Editorial: Dr. Seuss was part Horton the elephant, part Grinch
Read Across America Day was celebrated Tuesday, as it is every year, on the birthday of the late Theodore Geisel, better known as Dr. Seuss. Yet neither the National Education Assn., which launched Read Across America Day, nor President Biden mentioned Geisel in their official proclamations this week.
Not coincidentally, that was the same day Dr. Seuss Enterprises, which preserves the author’s legacy, announced that it would cease publication of six of Geisel’s books because of racist wording and imagery, including the first book under his pen name, “And to Think That I Saw It on Mulberry Street.” The offending illustrations, which Geisel drew, included images of Chinese people in coolie hats and Black Africans with hoops through their noses.

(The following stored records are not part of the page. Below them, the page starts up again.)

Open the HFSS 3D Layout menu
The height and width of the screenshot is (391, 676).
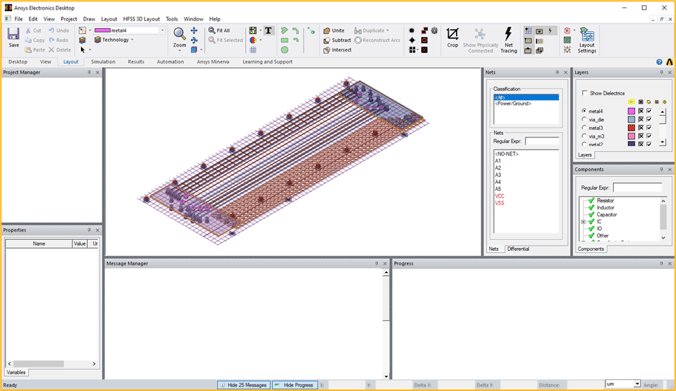pos(141,19)
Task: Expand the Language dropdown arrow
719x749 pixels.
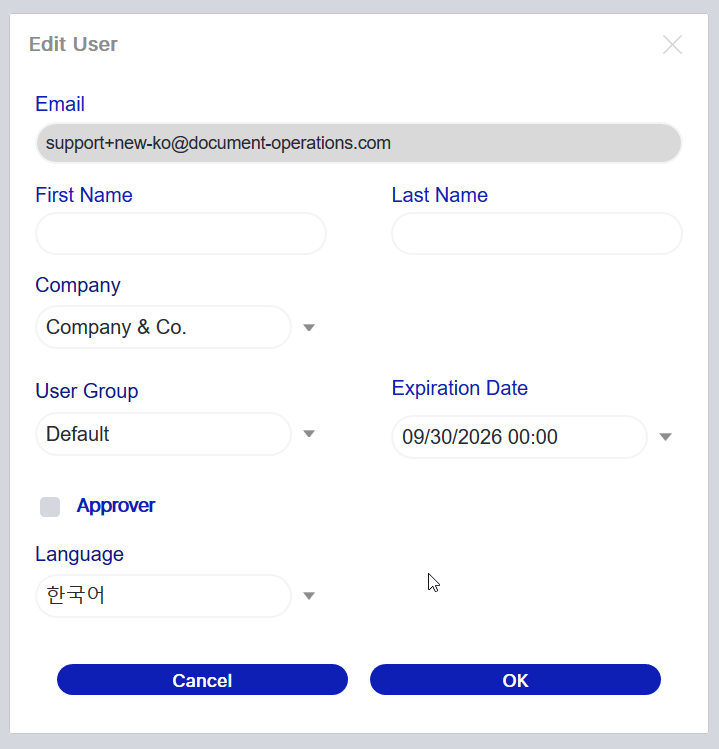Action: (x=309, y=596)
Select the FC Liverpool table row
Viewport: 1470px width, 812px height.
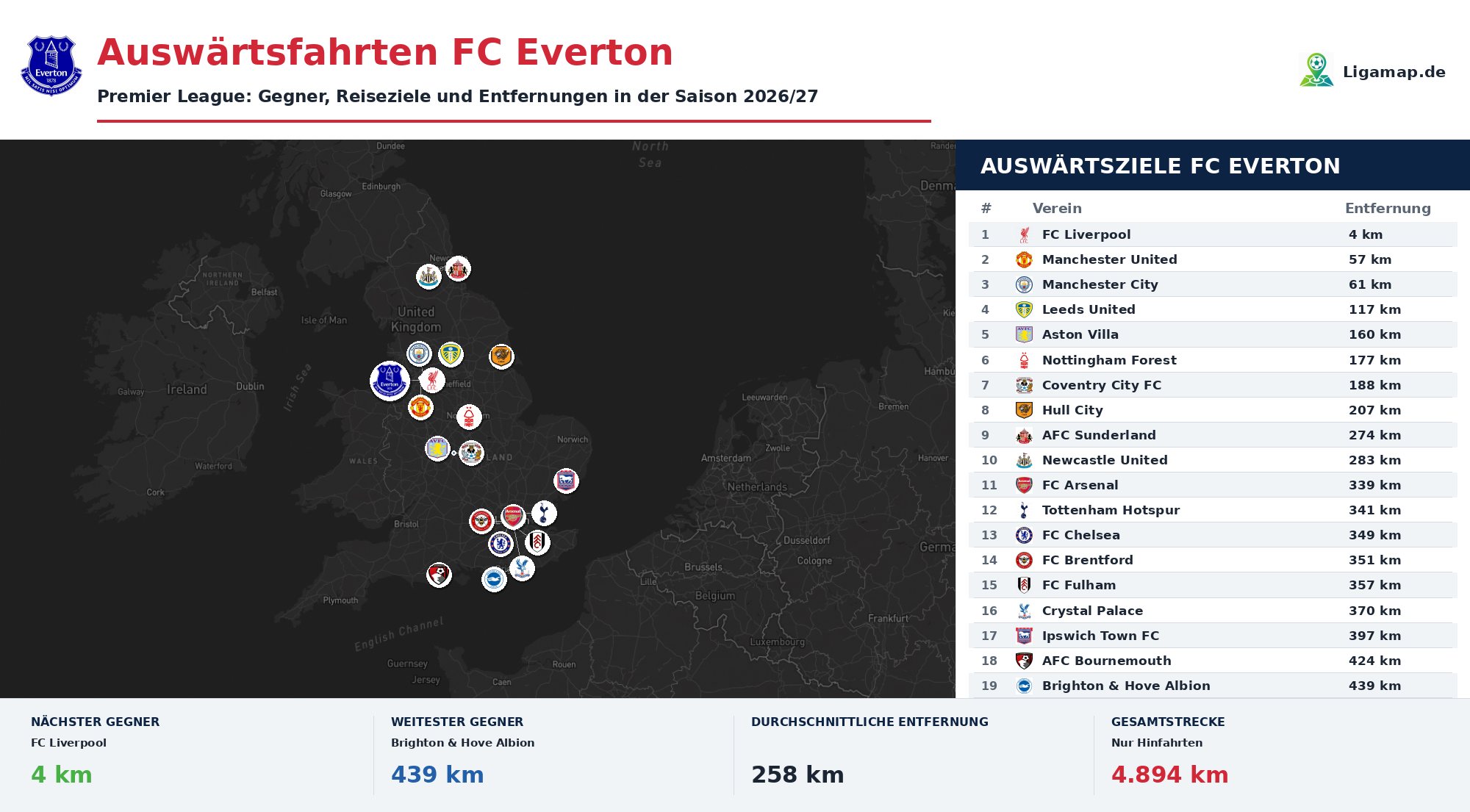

The master of anapestic tetrameter for the early-reader set is under fire these days not just for problematic material in his children’s books, but for advertisements in his earlier years that contained even crueler stereotypes of minorities. And in his other children’s books, human characters were almost always white. As a result, various groups have called for downgrading his prominence as a children’s author.
Geisel also produced a body of work during the World War II era that was decidedly anti-isolationist and anti-racist — while at the same time showing terrible stereotypes of Japanese people.
It’s tempting in these days of extreme reactions to reject an artist’s entire oeuvre over shortcomings as a person or as an artist — and for a backlash to be mounted against that rejection, claiming that this is so-called cancel culture attempting to limit speech.
But whatever Geisel’s strengths and shortcomings were in his work outside of children’s literature, the books themselves should stand and fall on their own. And most of them stand.
At the same time, Dr. Seuss Enterprises was right to stop publication of the six books. A great deal of noncontemporary literature involves plotting and characters that would not be accepted in modern works. They remain classics in many cases because we as adults understand the context. But the standard should be different when we’re talking about the kind of rhyming, colorfully illustrated books that very young children have read to them. They are exposed over and over — because as any parent knows, children want their favorite books repeated ad infinitum — to racist, inaccurate images and lilting wording that, for example, describes people with eyes “at a slant.” If the books can’t be fixed, they no longer deserve to be in print.
It’s heartening to see a new generation of picture books expose children to a more diverse and inclusive sensibility. But let’s not forget that Dr. Seuss was, in general, a treasure, and it’s saddening to see Geisel’s name left out of a day that was timed to honor his legacy. Books still matter. Fun still matters. At his best, which was often, Dr. Seuss combined them.